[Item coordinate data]
===

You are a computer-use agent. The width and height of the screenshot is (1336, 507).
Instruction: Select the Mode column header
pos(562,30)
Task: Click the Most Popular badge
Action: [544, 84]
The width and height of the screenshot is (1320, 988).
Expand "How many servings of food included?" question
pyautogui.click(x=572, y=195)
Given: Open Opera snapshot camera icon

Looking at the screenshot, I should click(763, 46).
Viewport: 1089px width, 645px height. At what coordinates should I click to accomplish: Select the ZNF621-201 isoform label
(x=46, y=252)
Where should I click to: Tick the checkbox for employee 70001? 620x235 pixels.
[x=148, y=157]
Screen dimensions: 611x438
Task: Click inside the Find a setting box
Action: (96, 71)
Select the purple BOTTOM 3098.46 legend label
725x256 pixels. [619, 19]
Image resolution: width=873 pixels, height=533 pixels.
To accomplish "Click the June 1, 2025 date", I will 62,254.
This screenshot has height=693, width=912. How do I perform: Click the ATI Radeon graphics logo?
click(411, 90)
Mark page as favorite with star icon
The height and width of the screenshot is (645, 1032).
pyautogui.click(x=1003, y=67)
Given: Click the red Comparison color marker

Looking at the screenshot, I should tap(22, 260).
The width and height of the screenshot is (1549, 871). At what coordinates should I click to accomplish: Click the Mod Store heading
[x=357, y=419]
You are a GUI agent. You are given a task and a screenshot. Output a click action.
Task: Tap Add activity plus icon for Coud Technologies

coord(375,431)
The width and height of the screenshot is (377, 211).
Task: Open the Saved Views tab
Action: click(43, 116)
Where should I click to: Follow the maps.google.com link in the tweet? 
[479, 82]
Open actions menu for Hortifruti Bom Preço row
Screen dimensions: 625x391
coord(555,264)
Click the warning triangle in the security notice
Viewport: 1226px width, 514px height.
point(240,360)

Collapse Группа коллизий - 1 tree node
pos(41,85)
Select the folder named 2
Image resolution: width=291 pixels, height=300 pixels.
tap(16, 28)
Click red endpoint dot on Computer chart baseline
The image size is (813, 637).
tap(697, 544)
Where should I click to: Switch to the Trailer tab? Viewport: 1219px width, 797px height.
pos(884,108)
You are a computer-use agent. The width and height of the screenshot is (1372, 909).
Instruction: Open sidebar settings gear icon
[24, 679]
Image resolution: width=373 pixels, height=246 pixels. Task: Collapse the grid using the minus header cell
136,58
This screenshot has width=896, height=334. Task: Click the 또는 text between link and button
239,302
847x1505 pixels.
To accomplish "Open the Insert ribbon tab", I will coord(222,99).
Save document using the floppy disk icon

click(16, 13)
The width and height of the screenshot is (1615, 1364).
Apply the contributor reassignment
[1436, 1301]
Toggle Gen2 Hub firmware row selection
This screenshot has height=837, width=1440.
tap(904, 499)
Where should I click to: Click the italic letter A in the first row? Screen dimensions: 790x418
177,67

===

Rewrite everything from the line containing "Collapse Группа коллизий - 1 tree node" down to the end of the listing, keeping every line, and add 77 to each coordinate in the answers.

- [Correct output]
Collapse Группа коллизий - 1 tree node
pos(118,162)
Select the folder named 2
Image resolution: width=291 pixels, height=300 pixels.
tap(93, 105)
Click red endpoint dot on Computer chart baseline
The image size is (813, 637).
tap(774, 621)
Where should I click to: Switch to the Trailer tab? Viewport: 1219px width, 797px height.
pos(961,185)
You are a computer-use agent. The width and height of the screenshot is (1372, 909).
Instruction: Open sidebar settings gear icon
[101, 756]
Image resolution: width=373 pixels, height=246 pixels. Task: Collapse the grid using the minus header cell
213,135
This screenshot has width=896, height=334. Task: Click the 또는 text between link and button
316,379
847x1505 pixels.
To accomplish "Open the Insert ribbon tab", I will coord(299,176).
Save document using the floppy disk icon

click(93, 90)
The width and height of the screenshot is (1615, 1364).
Apply the contributor reassignment
[1513, 1378]
Toggle Gen2 Hub firmware row selection
This screenshot has height=837, width=1440.
tap(981, 576)
Where should I click to: Click the italic letter A in the first row? Screen dimensions: 790x418
254,144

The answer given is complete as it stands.